Questions on the material:
a) Answer these questions from the text about the Coromoto ice cream parlour, giving each answer on its own line marked like its question:
(i) In what year did Manuel Da Silva first open the parlour?
(ii) Who runs the business now, and how is he related to Manuel?
(iii) What was the first unusual flavor Manuel tried out on his customers?
b) Switch "Coromoto" to "Tropical" in the text about the Coromoto ice cream parlour, and write out the part from "No milk, sugar: Venezuelans" up to and including "close for good.".
c) Resume the text about the Coromoto ice cream parlour, starting after its last sentence.

Text for analysis:
No milk, sugar: Venezuelans lose prized ice cream to crisis

The Coromoto ice cream parlour had it all - chocolate and vanilla for sure, though also garlic, avocado and even octopus sorbets... but the things you can't find in Venezuela any more, like milk and sugar, means the landmark has had to close for good.


When Manuel Da Silva first opened its welcoming yellow doors in 1981, the Heladeria Coromoto offered its clients the tried and trusted – vanilla, strawberry, chocolate and coconut flavours.

Until one day, Manuel tried out an avocado sorbet on his customers. “It was a success!” says Jose Ramirez, Manuel’s son-in-law who now runs the business.

“He had a crazy idea and he started to invent, to try things with meat, with fish,” says Jose.

He might have stopped at chipi-chipi, a small Caribbean mollusc, but Manuel was clearly not a man to hold back on a hunch.

Listed records:
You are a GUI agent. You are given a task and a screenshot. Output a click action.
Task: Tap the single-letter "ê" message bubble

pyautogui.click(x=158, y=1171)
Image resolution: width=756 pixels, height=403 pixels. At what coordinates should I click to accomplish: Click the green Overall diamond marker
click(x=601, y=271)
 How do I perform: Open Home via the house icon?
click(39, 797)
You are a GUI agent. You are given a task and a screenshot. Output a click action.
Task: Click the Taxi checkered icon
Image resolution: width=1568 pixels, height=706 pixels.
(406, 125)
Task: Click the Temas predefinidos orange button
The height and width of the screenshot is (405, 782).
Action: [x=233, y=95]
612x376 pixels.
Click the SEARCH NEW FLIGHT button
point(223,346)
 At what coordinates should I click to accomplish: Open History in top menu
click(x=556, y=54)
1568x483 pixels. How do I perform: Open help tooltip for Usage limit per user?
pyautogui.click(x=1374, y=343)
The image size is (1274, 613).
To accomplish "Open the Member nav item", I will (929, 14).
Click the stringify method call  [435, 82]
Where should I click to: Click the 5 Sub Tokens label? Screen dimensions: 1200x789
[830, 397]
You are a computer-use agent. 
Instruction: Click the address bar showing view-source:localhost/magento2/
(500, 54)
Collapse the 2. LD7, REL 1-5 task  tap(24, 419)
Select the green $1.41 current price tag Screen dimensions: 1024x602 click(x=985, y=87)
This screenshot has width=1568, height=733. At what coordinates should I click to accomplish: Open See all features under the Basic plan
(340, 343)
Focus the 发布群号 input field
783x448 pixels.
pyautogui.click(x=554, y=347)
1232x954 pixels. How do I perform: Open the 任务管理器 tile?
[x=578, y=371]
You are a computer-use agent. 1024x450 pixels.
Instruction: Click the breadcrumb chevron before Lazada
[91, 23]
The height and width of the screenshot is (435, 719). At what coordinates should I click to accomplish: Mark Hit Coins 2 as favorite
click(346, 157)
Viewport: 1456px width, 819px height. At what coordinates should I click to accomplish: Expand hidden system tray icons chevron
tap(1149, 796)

Task answers:
a)
(i) 1981
(ii) Jose Ramirez, Manuel's son-in-law
(iii) An avocado sorbet

b)
No milk, sugar: Venezuelans lose prized ice cream to crisis

The Tropical ice cream parlour had it all - chocolate and vanilla for sure, though also garlic, avocado and even octopus sorbets... but the things you can't find in Venezuela any more, like milk and sugar, means the landmark has had to close for good.

c)
New flavours followed when he experimented with garlic as well as onion flavoured ice cream.

Soon Manuel’s imagination knew no limits and the number of wacky flavours, and his reputation, grew.

“People were coming to try some strange things,” said Luis Marquez, a young local in the mountain town of Merida who grew up coming to the Coromoto.

In 1991, just a decade after opening and a world away from plain old vanilla, the Heladeria Coromoto got an entry in the Guinness Book of Records for providing the most flavours of any ice cream parlour in the world — at the time, 386.

But Manuel, a Portuguese immigrant, continued to innovate and play with people’s tastebuds.

Black bean ice cream soon followed, chilli, beetroot.. up to a staggering 860 flavours.

Venezuela’s famous ice cream parlor Heladeria Coromoto was forced to close due to lack of milk and sugar

The shop quickly became a key attraction in Merida, an Andean city of 450,000 which is also known for having the world’s highest cable-car ride, 4,765 metres above sea-level.

Now it comes highly recommended in tourist guides such as Lonely Planet and TripAdvisor.

But Venezuela’s deepening economic crisis since the collapse of crude oil prices in 2014 meant it became an ordeal to source raw materials over the last few years.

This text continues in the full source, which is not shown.